#### [PROVIDED TEXT]
--- BEGIN ---

Programming Optimisation Schemes in Newopt

Introduction

The standard optimisation algorithms described above are written in terms of basic commands, which may be put to much more use in allowing the user to write his own Tcl script, which may contain things like if-statements and loops.

The most flexible way to use the package is thus to invoke the component commands directly from a Tcl script. To allow recursive or reentrant optimisation algorithms to be constructed, an object-oriented design has been adopted. An optimiser object is created using the optimiser command, the name of the object is then a valid Tcl command and methods are invoked by the syntax 

$opt <method>
Where opt is set to the name of the optimiser object and <method< is the name of the required method. The optimiser's internal data is stored in two types of data structure
  1. Control data is held in elements of the no_parm array.
  2. Numerical data is help in ChemShell Matrix objects.
Different instances of the optimiser are distinguished by using the optimiser name in both cases: The variables are referenced using names of the form no_parm($opt,<param_name>) and the matrix names are prefixed by the optimiser name.

Method Args Function
px   print current parameter position
sp   test point as suitable restart point-tester is the RMS of the gradient
ss   save the start structure (only for the zopt function, named zmatrix.start)
sr   save the best available structure (only for the zopt function, named zmatrix.best)
wr name write object to file, attaching label. Valid labels are start, best, vis
f   compute function value
g   compute gradient
fdg   compute gradient by finite-difference of energy
eg   compute gradient without frozen hessian eigenmode contributions
fg   compute function and gradient
gn   get current gradient norm (into parm(gnorm))
grms   get current gradient rms (into no_parm(grms))
tg   test quality of gradient
ug   transform gradient with hessian eigenvectors
h   compute analytic hessian (for gamess only)
fdh   generate hessian by finite differences of gradients with a one-point formula for all variables
fdh2   generate hessian by finite differences of gradients with a two-point formula for all variables
fd i generate hessian row and column for variable i by finite differences of gradients with a one-point formula
fd2 i generate hessian row and column for variable i by finite differences of gradients with a two-point formula
gh   generate diagonal guess-hessian from simple rules
efdh i j ... modify hessian by finite-differencing along i'th, j'th, k'th, etc. hessian eigenmodes and back-transform the hessian
efdh2 i j ... modify hessian by two-point finite-differencing along i'th, j'th, k'th, etc. hessian eigenmodes and back-transform the hessian
sh m set hessian matrix from matrix m
shv i a set diagonal hessian value for variable i to a
mh   condition hessian to have the correct inertia by massageing the eigenvalues
sih m set inverse hessian from matrix m
sh1   set hessian matrix to be the unit matrix
sih1   set inverse hessian to be the unit matrix
dh   diagonalise hessian
sm   set (first usage) or select (all subsequent usages) hessian eigenvector mode to be followed in TS search
sms   set (first usage) or map (all subsequent usages) hessian eigenvector modes unto starting modes
um   update hessian eigenvalue mode to be followed in TS search
hc   determine the hessian inertia ( i.e. the number of positive, negative, and zero eigenvalues)

--- END ---

#### [JOB A]
Translate this sentence from the Newopt page into Spanish: "The most flexible way to use the package is thus to invoke the component commands directly from a Tcl script."
#### [JOB B]
Answer these from the Newopt page:
(i) In which array is the optimiser's control data held?
(ii) Which method computes both the function and the gradient?
(iii) For which program is the analytic hessian method h available?
#### [JOB C]
Write what comes next on the Newopt page, picking up after its last line.

#### [SUPPLIED INFORMATION]
--- BEGIN ---

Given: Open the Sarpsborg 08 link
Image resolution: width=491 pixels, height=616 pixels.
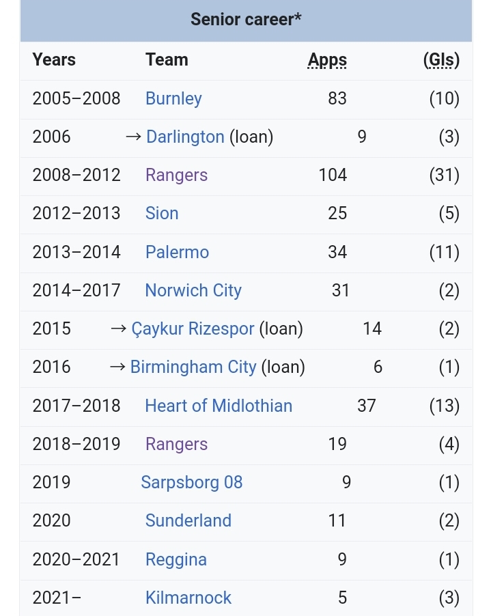Looking at the screenshot, I should pyautogui.click(x=191, y=482).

--- END ---

#### [ANSWER A]
Por lo tanto, la forma más flexible de usar el paquete es invocar los comandos que lo componen directamente desde un script de Tcl.

#### [ANSWER B]
(i) The no_parm array.
(ii) fg
(iii) Only gamess.

#### [ANSWER C]
ih   invert hessian
iih   invert the inverse hessian
dih   diagonalise inverse hessian
pu   Powell-update the hessian
bfu   BFGS-update the hessian
bfui   BFGS-update the inverse hessian using the GAMESS-UK code
u0   BFGS estimate and first update of the inverse hessian
u   BFGS-update the inverse hessian
msu   Murtagh-Sargent-update the hessian
msui   Murtagh-Sargent-update the inverse hessian
pmsu   Hybrid Powell/Murtagh-Sargent-update the hessian
s   take current step
ovls   calculate overlap between current and previous step
rx   reset the position vector to that of the previous step
sl s set step length to s
cl s calculate step length and set it to s if it exceeds s
clv s calculate search length and set it to s if it exceeds s
rs s restrict step, such that largest element equals s
tr   determine trust region by comparing actual and predicted energy changes
ee   estimate energy change from second-order model (valid hessian assumed)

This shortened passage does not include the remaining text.